---- Supplied data

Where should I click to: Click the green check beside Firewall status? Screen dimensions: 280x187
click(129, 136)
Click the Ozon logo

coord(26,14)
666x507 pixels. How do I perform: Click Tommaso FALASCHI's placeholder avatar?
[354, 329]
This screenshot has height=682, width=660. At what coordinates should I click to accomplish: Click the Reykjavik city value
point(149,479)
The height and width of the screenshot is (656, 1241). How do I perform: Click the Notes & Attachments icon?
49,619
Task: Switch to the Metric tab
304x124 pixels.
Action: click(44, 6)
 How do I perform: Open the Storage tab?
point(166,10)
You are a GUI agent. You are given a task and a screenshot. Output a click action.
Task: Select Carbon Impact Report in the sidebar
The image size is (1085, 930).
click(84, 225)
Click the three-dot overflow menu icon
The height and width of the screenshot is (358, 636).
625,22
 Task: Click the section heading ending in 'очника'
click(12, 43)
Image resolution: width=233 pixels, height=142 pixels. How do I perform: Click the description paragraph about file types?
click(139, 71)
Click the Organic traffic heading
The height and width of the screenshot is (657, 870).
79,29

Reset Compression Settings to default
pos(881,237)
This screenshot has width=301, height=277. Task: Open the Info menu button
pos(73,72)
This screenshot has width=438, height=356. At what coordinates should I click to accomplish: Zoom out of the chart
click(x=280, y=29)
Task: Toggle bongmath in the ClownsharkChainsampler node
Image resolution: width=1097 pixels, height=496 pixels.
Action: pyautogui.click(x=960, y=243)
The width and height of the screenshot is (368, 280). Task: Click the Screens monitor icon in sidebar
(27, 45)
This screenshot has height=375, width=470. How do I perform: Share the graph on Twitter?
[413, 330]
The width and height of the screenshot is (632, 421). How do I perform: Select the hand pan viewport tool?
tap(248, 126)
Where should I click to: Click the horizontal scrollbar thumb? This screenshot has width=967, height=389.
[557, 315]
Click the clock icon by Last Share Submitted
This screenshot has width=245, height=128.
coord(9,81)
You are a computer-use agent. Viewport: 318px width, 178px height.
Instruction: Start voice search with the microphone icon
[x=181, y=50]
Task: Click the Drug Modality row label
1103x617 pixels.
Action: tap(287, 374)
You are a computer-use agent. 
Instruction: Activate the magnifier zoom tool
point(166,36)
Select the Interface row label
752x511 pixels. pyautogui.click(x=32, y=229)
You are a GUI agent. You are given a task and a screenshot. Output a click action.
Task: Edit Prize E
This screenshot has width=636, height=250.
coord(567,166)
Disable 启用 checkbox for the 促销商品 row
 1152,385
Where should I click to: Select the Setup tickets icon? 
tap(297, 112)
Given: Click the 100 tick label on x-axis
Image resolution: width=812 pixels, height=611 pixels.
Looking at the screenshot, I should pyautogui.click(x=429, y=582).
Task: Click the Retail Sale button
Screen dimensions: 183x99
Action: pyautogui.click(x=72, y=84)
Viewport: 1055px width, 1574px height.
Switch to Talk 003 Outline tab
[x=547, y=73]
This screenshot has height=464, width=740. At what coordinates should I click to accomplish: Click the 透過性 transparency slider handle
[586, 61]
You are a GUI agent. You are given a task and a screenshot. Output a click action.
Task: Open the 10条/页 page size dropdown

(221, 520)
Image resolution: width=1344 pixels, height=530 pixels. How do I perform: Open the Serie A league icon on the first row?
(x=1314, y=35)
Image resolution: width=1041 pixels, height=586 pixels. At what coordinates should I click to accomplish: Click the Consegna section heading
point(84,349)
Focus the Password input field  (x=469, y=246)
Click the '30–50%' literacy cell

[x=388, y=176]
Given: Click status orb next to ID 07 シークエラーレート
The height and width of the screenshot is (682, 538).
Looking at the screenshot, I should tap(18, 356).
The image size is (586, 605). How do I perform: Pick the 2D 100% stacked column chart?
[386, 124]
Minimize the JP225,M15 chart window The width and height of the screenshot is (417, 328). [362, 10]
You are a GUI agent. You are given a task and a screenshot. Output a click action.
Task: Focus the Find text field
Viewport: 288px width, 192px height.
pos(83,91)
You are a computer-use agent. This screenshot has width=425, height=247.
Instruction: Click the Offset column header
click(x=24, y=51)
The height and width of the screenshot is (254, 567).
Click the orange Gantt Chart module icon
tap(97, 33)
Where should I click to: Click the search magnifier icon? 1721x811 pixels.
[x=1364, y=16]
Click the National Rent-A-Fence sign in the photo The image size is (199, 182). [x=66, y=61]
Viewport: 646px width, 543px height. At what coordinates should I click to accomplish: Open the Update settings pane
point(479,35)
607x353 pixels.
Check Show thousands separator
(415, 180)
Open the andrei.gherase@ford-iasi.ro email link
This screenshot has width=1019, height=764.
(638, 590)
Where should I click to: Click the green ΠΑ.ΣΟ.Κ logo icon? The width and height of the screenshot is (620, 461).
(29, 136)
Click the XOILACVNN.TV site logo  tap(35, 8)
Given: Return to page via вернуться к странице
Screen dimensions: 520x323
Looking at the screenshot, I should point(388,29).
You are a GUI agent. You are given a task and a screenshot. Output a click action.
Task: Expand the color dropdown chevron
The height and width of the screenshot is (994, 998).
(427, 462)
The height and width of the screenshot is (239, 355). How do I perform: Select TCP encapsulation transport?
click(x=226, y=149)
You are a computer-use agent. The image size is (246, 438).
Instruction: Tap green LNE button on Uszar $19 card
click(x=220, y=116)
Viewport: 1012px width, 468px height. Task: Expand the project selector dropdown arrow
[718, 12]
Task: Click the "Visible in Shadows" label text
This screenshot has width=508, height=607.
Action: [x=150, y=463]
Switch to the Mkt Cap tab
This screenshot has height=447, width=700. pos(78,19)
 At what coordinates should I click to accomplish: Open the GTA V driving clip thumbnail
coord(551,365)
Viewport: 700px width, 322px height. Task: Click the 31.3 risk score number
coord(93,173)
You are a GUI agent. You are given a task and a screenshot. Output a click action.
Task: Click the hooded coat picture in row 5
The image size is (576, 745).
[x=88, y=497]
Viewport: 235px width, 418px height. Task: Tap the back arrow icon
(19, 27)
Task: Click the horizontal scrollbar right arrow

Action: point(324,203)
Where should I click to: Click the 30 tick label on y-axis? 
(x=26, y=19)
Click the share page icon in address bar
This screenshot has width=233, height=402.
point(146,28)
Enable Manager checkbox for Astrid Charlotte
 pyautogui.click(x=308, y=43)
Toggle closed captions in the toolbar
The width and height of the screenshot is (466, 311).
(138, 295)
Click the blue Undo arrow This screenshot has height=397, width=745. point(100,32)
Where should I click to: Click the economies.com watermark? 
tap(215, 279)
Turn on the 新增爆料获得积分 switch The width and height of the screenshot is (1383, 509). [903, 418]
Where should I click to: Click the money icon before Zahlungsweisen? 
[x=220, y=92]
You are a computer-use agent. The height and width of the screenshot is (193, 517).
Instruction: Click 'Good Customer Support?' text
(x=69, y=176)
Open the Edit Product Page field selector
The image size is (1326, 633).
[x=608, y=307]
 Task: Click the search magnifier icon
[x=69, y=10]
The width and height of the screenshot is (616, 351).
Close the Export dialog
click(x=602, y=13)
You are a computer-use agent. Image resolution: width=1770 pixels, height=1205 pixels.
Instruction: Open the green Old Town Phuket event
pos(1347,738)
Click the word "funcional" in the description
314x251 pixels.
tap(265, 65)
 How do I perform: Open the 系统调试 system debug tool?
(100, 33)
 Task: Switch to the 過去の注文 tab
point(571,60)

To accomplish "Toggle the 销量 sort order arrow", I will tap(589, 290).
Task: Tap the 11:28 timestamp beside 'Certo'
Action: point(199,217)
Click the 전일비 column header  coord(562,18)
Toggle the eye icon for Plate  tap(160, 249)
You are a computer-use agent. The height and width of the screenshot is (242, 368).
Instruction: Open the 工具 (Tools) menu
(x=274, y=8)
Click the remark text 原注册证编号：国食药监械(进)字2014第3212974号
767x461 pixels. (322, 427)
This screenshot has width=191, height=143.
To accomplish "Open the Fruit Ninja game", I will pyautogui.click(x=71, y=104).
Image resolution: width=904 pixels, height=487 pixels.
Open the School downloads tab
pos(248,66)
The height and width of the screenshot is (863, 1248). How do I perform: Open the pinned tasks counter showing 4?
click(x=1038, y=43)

--------

## [Instructions to follow]
From the line that contains "Open the School downloads tab" down to the last line of the listing above, repeat each line exactly, and include nothing else.

## [Answer for this exercise]
Open the School downloads tab
pos(248,66)
The height and width of the screenshot is (863, 1248). How do I perform: Open the pinned tasks counter showing 4?
click(x=1038, y=43)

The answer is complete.